WHAT THE TASK REQUIRES — Look through the records and copy each line that has "size" in it.

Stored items
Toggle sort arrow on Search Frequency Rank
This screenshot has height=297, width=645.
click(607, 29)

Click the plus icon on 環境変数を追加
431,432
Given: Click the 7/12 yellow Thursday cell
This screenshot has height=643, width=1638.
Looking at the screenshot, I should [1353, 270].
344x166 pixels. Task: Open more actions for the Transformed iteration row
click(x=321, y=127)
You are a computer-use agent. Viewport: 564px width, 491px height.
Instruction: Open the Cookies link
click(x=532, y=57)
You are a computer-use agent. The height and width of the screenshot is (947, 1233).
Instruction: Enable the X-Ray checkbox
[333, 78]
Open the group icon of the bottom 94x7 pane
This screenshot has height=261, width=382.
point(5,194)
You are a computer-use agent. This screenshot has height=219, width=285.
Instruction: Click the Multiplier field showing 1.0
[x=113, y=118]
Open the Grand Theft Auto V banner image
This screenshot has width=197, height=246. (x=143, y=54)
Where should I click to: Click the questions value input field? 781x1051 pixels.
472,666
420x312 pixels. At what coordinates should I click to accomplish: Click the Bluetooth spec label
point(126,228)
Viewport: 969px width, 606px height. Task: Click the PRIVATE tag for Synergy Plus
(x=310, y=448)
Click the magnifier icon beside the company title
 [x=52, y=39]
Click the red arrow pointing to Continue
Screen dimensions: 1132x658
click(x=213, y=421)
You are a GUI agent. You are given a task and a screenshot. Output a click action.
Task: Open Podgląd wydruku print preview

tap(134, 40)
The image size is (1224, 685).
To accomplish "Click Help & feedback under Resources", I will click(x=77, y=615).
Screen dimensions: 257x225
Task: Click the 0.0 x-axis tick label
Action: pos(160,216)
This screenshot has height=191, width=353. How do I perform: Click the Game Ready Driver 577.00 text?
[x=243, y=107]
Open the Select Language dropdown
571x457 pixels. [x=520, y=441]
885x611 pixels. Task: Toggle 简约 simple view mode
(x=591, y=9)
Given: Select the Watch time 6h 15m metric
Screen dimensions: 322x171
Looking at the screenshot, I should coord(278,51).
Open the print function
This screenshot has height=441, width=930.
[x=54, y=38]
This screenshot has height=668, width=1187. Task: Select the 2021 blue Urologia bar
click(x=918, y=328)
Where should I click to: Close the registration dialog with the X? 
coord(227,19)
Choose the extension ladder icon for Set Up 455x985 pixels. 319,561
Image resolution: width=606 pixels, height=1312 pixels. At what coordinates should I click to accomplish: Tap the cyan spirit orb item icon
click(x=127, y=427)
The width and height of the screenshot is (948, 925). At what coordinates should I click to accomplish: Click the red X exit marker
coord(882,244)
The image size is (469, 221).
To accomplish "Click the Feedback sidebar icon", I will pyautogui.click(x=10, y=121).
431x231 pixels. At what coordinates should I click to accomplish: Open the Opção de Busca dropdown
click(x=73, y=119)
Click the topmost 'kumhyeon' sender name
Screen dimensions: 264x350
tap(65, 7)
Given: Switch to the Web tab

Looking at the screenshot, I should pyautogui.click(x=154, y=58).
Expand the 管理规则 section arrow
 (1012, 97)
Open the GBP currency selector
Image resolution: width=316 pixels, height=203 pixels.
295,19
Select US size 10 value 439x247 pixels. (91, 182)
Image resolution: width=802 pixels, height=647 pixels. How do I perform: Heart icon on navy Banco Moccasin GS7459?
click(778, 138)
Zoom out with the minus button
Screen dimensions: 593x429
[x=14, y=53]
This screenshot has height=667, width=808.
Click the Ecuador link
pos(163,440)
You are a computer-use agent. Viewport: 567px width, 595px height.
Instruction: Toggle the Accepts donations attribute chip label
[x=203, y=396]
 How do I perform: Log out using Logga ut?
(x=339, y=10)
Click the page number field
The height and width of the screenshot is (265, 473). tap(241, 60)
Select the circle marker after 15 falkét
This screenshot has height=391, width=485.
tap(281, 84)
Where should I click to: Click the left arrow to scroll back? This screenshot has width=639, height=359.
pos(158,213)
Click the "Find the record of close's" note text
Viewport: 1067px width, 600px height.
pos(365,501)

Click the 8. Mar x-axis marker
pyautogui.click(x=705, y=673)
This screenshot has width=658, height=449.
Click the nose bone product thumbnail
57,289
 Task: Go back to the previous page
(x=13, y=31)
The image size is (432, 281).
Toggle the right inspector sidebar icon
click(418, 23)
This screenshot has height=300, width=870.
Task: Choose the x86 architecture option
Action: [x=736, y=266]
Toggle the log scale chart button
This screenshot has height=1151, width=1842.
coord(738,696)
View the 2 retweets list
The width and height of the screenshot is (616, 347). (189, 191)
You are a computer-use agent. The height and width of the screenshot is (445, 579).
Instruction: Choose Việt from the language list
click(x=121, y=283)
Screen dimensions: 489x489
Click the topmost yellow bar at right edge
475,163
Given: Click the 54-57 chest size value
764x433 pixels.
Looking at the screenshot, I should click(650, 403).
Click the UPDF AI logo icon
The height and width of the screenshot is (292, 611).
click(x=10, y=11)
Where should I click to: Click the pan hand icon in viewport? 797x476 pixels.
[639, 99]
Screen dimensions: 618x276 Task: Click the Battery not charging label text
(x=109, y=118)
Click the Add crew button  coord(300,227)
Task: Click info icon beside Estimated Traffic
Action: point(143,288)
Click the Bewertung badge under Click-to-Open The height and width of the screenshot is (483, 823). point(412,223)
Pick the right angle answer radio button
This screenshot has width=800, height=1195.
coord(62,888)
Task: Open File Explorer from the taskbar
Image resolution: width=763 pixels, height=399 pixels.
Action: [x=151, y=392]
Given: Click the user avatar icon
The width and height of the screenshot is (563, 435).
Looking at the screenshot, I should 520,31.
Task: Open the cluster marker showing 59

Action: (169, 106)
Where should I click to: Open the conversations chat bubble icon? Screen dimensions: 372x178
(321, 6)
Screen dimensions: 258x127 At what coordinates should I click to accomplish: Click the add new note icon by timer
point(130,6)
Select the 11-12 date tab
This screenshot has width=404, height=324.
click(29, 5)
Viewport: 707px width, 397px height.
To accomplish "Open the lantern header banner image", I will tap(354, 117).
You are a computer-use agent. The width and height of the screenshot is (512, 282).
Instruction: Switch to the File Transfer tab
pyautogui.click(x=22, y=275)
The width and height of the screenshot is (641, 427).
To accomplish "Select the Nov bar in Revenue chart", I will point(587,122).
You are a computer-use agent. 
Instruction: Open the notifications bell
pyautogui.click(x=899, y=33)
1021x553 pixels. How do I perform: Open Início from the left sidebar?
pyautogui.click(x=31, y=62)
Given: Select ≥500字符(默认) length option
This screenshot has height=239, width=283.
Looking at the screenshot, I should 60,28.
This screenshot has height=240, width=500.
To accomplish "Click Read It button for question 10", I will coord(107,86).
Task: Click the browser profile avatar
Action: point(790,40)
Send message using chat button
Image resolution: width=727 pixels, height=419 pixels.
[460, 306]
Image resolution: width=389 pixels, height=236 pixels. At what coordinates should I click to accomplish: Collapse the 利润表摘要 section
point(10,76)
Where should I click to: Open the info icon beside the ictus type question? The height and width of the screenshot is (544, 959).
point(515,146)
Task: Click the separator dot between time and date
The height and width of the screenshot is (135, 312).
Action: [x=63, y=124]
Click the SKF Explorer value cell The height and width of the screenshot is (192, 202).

SOLUTION TO THIS EXERCISE —
The image size is (1224, 685).
The image size is (469, 221).
Select US size 10 value 439x247 pixels. (91, 182)
The image size is (432, 281).
Given: Click the 54-57 chest size value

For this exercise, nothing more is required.